秀兰走进灶房,灶台上放着一碗饭。白米饭,上面盖着几片萝卜。没有菜,没有肉,就是米饭和萝卜。秀兰端起碗,坐在灶台边的小凳子上,一口一口地吃。
米饭是凉的,萝卜也是凉的。但秀兰吃得很香。她已经很久没有吃过白米饭了。在娘家,一年到头只有年夜饭才舍得吃一碗白米饭。今天不是年夜饭,但她吃到了白米饭。

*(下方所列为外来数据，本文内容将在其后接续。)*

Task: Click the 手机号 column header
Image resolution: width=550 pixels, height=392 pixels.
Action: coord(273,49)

她吃得很慢,一粒一粒地嚼。米饭是甜的,越嚼越甜。她把碗里的每一粒米都吃干净了,连碗底的米汤都喝了。
她把碗放在灶台上,擦了擦嘴。
灶膛里的火还亮着,映在她脸上,暖暖的。
她忽然想:也许这里还不错。
有白米饭吃,有地方住,不用看继母的脸色。
她不知道,这只是第一天。
第一天的白米饭,是婆婆给新媳妇的“见面礼”。
明天开始,就没有白米饭了。
晚上,秀兰躺在灶房的木板床上,没有睡着。
灶房很冷。墙上有裂缝,风从缝里钻进来,呜呜地响。被子很薄,是婆婆给的一床旧棉被,棉花已经硬了,盖在身上不贴肉,风从被子下面灌进来,冷得她直发抖。
她把被子裹紧,缩成一团。
手心里还有劈柴磨出的水泡,破了的地方火辣辣地疼。肩膀也被扁担压得又红又肿,碰一下就疼。
她闭上眼睛,想睡觉。但睡不着。
她听见堂屋那边有说话声。公公和婆婆在说话,声音不大,她听不清。过了一会儿,声音停了。灯灭了。整个院子黑了下来,只有灶膛里的火星还在亮着,一闪一闪的。
秀兰把手伸到枕头底下,摸到那面铜镜。
铜镜凉凉的,沉沉的。她把铜镜拿出来,贴在脸上。
“奶奶,我到婆家了。”她轻轻说。
铜镜不回答。
“婆婆让我住灶房。跟咱家一样。”
铜镜还是不回答。
“今天吃了白米饭。好久没吃白米饭了。”
秀兰停了一下。
“奶奶,我想你。”
她的声音在空空的灶房里回荡。没有人听见。
风从墙缝里钻进来,呜呜地响,像是在替铜镜回答。
秀兰把铜镜放回枕头底下,翻了个身,面朝墙壁。
墙壁是土夯的,冰凉冰凉的。她把脸贴在墙上,冰得她打了个哆嗦。
但她没有动。
她就这样贴着冰凉的墙,闭着眼睛。
她想:明天,明天会好的。
她不知道,明天不会好。
但明天,她会活下去。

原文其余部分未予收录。